Meléndez's motion references state court decisions, but the government construes this motion as invoking Sánchez-Valle, because this is the case that changed the double jeopardy law for Puerto Rico. (Docket No. 2719 at p. 1.) The Court agrees that Meléndez is essentially arguing that because Puerto Rico and the United States are one sovereign for double jeopardy analysis pursuant to Sánchez-Valle, his federal prosecution for conspiracy to distribute controlled substances was the same offense as his Puerto Rico prosecution for possession with intent to distribute controlled substances and should be barred by double jeopardy. See Docket No. 2708.
This argument is not correct, however, as "[o]ffenses are not the same if they each 'require[ ] proof of [an additional] fact which the other does not.' " United States v. Lanoue, 137 F.3d 656, 661—62 (1st Cir. 1998) (quoting Blockburger v. United States, 284 U.S. 299, 304, 52 S.Ct. 180, 76 L.Ed. 306 (1932)). Thus, "a conspiracy to commit a crime is not the same offense as the substantive crime for double jeopardy purposes." Id. (citing United States v. Félix, 503 U.S. 378, 390—91, 112 S.Ct. 1377, 118 L.Ed.2d 25 (1992).) "[P]rosecution of a defendant for conspiracy, where certain of the overt acts relied upon by the Government are based on substantive offenses for which the defendant has been previously convicted, does not violate the Double Jeopardy Clause." Félix, 503 U.S. at 380—81, 112 S.Ct. 1377.

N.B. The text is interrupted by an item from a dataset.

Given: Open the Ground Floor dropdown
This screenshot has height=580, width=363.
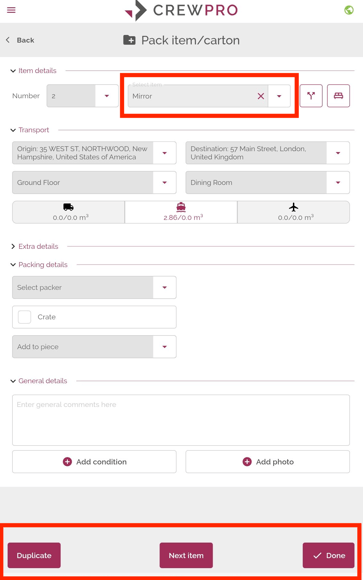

Meléndez was prosecuted by the Commonwealth for possession with intent to distribute controlled substances within schools, recreational facilities or institutions, and possession and use of paraphernalia related to controlled substances. (Docket No. 2719 at p. 3.) He was then prosecuted by the United States for conspiracy to possess with intent to distribute multiple controlled substances. Id. Even if the government relied on the overt acts of the first prosecution in charging conspiracy, these are not the same offenses and thus neither prosecution is barred by double jeopardy, even considering that Puerto Rico and the United States are the same sovereign for double jeopardy purposes. See Félix, 503 U.S. at 380—81, 112 S.Ct. 1377; see also U.S. v. Fornia-Castillo, 408 F.3d 52, 69 (1st Cir. 2005).
Accordingly, Meléndez's double jeopardy motion is DENIED.
IV. Conclusion
For the reasons set forth above, Meléndez's motion to vacate his sentence is DENIED. (Docket No. 2708.)
A certificate of appealability shall not issue because the petitioner has not made a substantial showing of the denial of a constitutional right.
IT IS SO ORDERED.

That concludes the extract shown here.